[begin SUPPLIED RECORDS]
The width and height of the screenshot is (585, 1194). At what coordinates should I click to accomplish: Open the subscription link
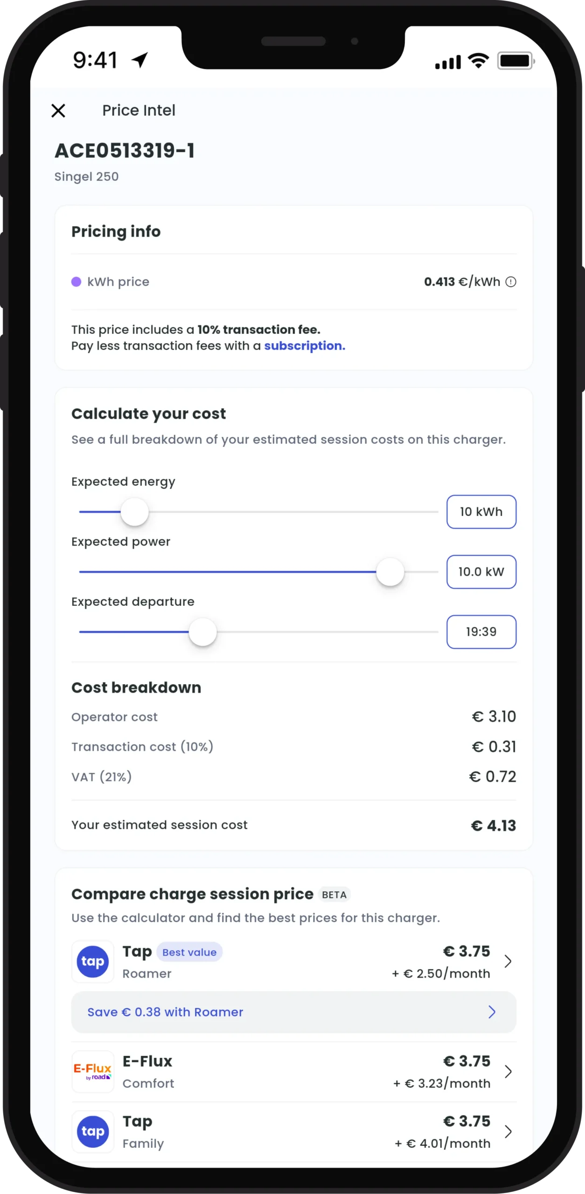coord(305,346)
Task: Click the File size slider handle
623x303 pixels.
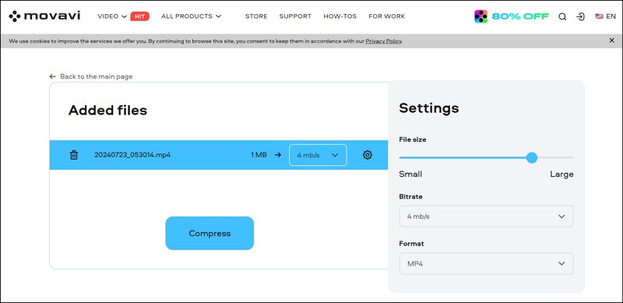Action: coord(532,158)
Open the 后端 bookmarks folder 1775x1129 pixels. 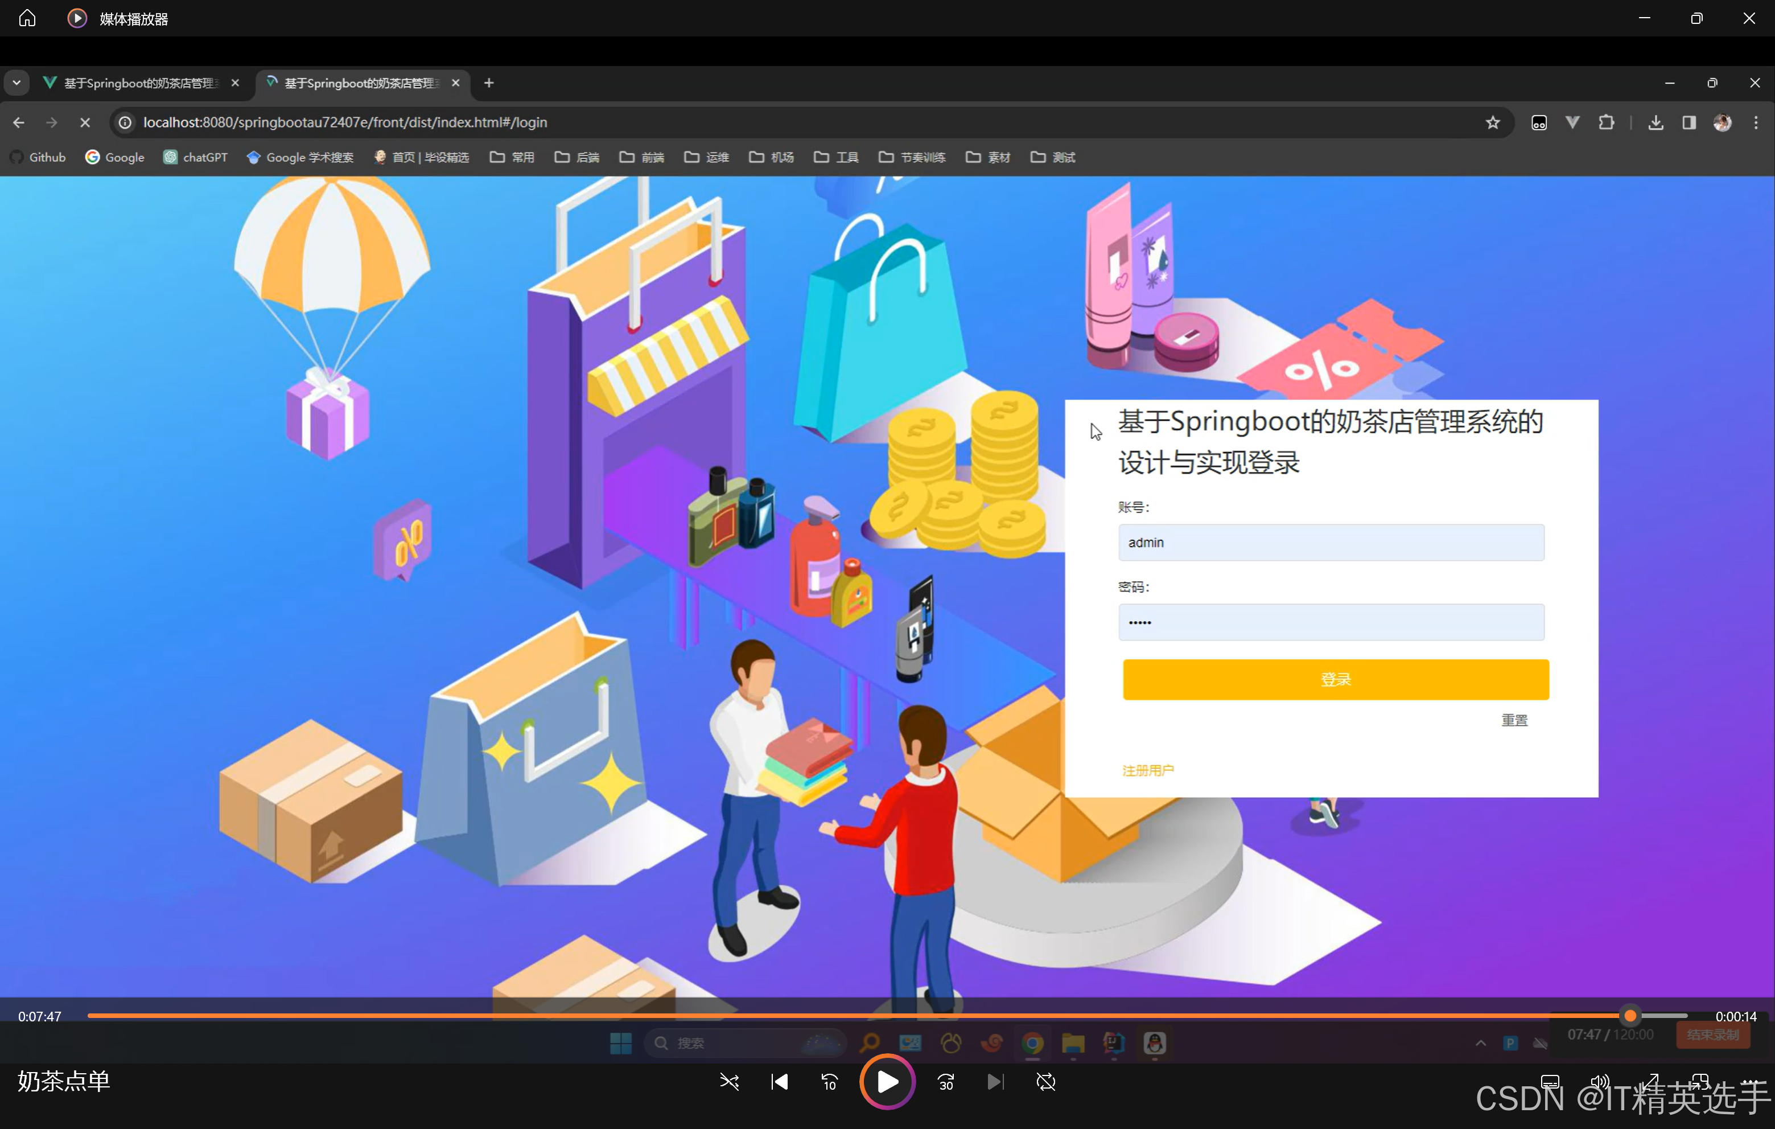point(576,157)
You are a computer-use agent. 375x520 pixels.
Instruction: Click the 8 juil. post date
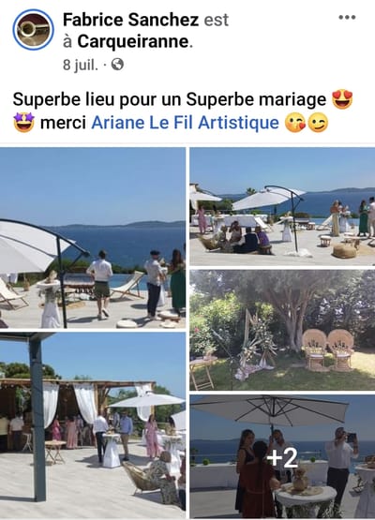[81, 65]
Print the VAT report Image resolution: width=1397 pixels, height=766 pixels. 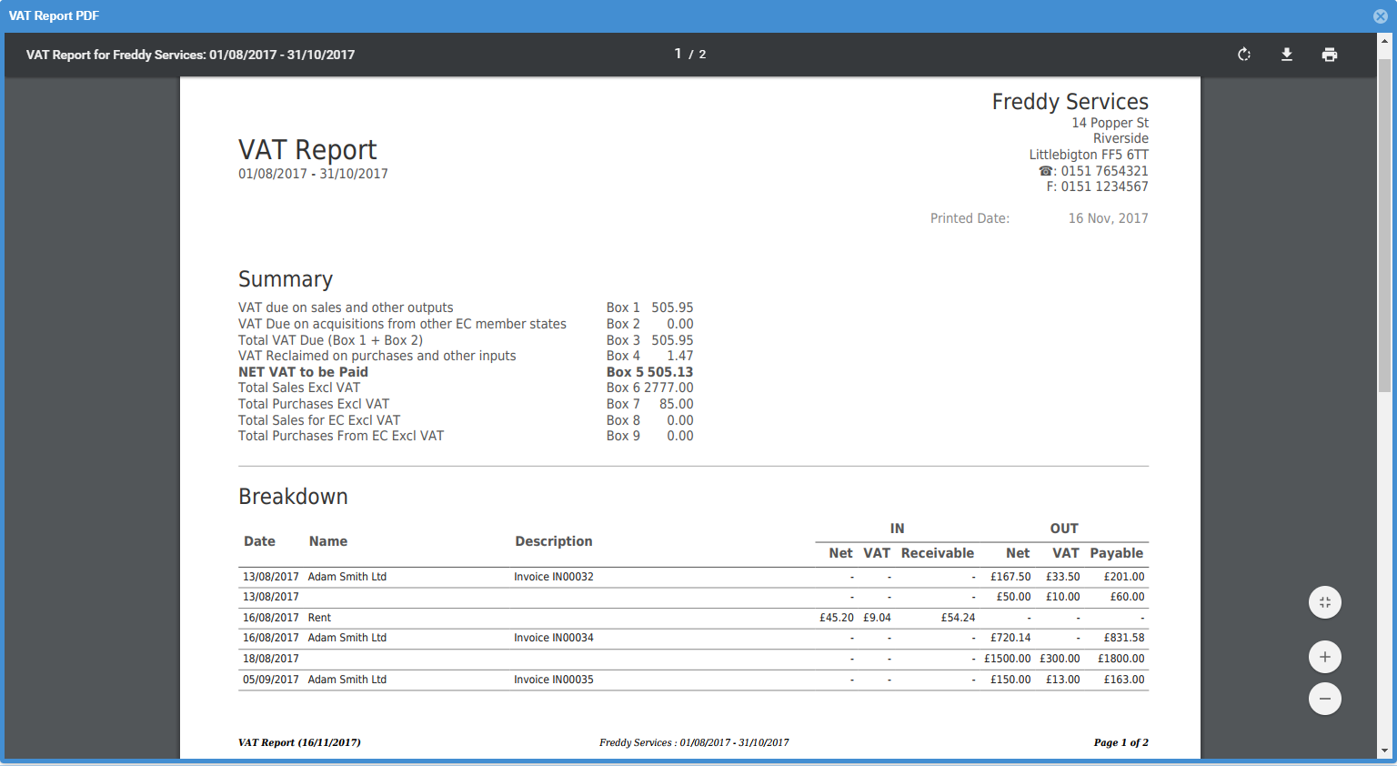pos(1330,55)
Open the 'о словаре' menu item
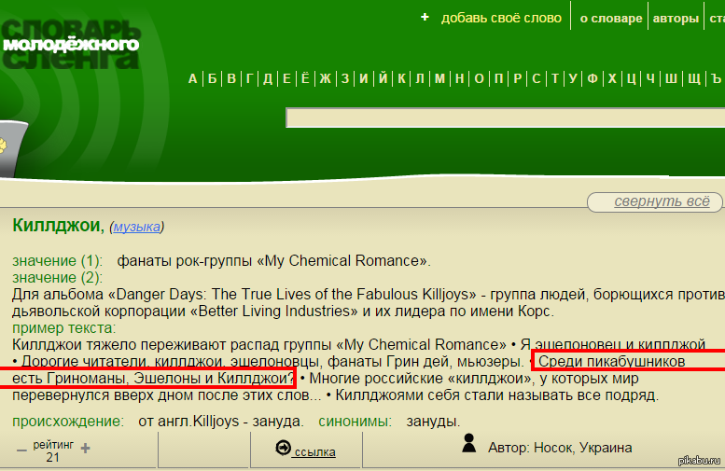Viewport: 725px width, 471px height. (611, 19)
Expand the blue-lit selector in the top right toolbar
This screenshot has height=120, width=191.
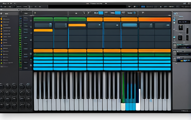tap(143, 7)
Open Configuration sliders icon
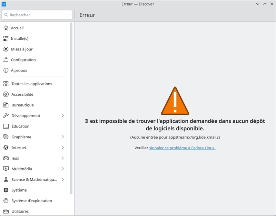 coord(6,60)
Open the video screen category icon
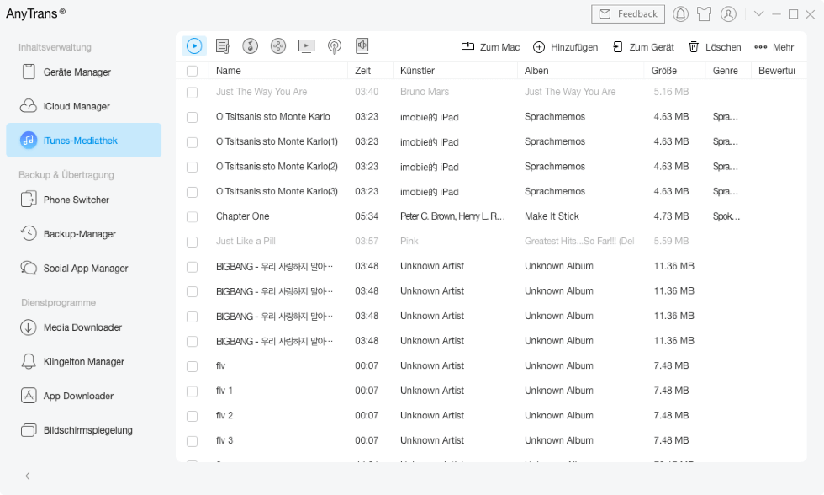Viewport: 824px width, 495px height. point(306,46)
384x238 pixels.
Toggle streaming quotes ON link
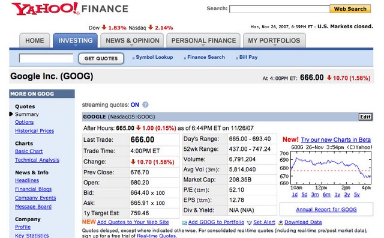(134, 105)
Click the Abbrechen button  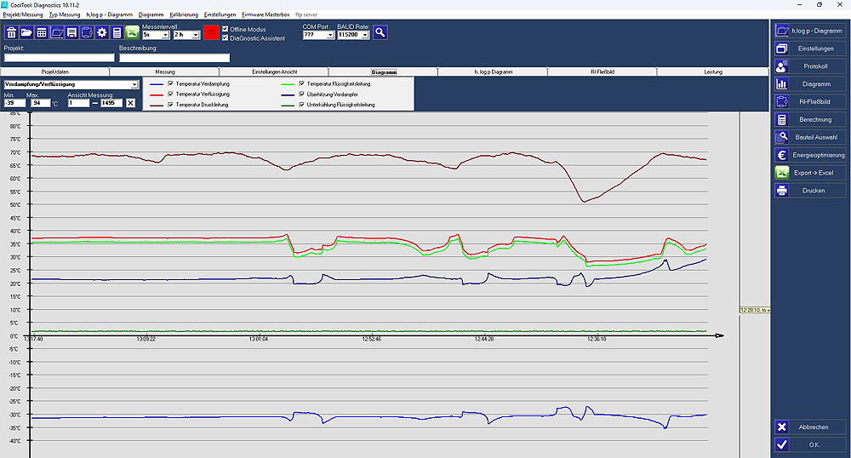(810, 427)
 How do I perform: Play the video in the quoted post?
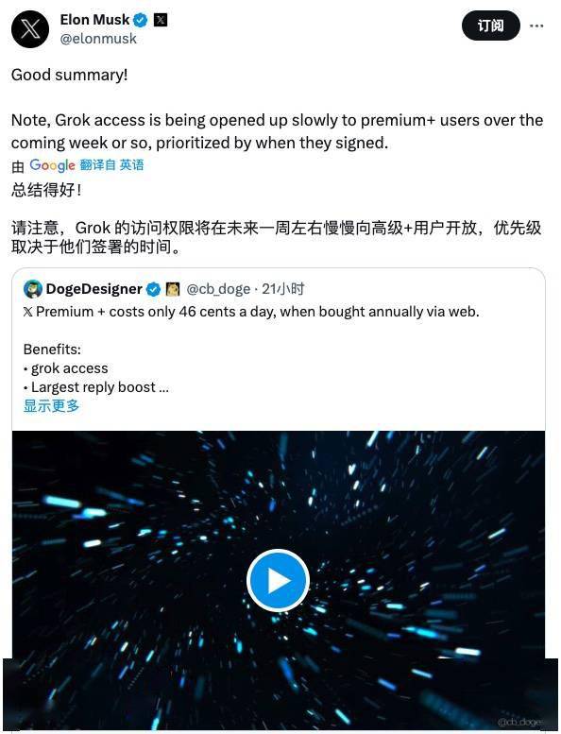tap(278, 580)
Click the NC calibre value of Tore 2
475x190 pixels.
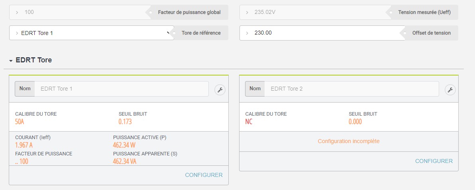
[end SUPPLIED RECORDS]
TASK DIRECTIONS - Rewrite the entries from the first line up to and including the line with "Action: coord(532,158)", swapping "handle" for "knob" and keeping everything else the same. Leave the pictures out of your answer.

EXERCISE RESULT -
The width and height of the screenshot is (585, 1194). At what coordinates should I click to accomplish: Open the subscription link
coord(305,346)
Task: Click the File size slider knob
623x303 pixels.
Action: coord(532,158)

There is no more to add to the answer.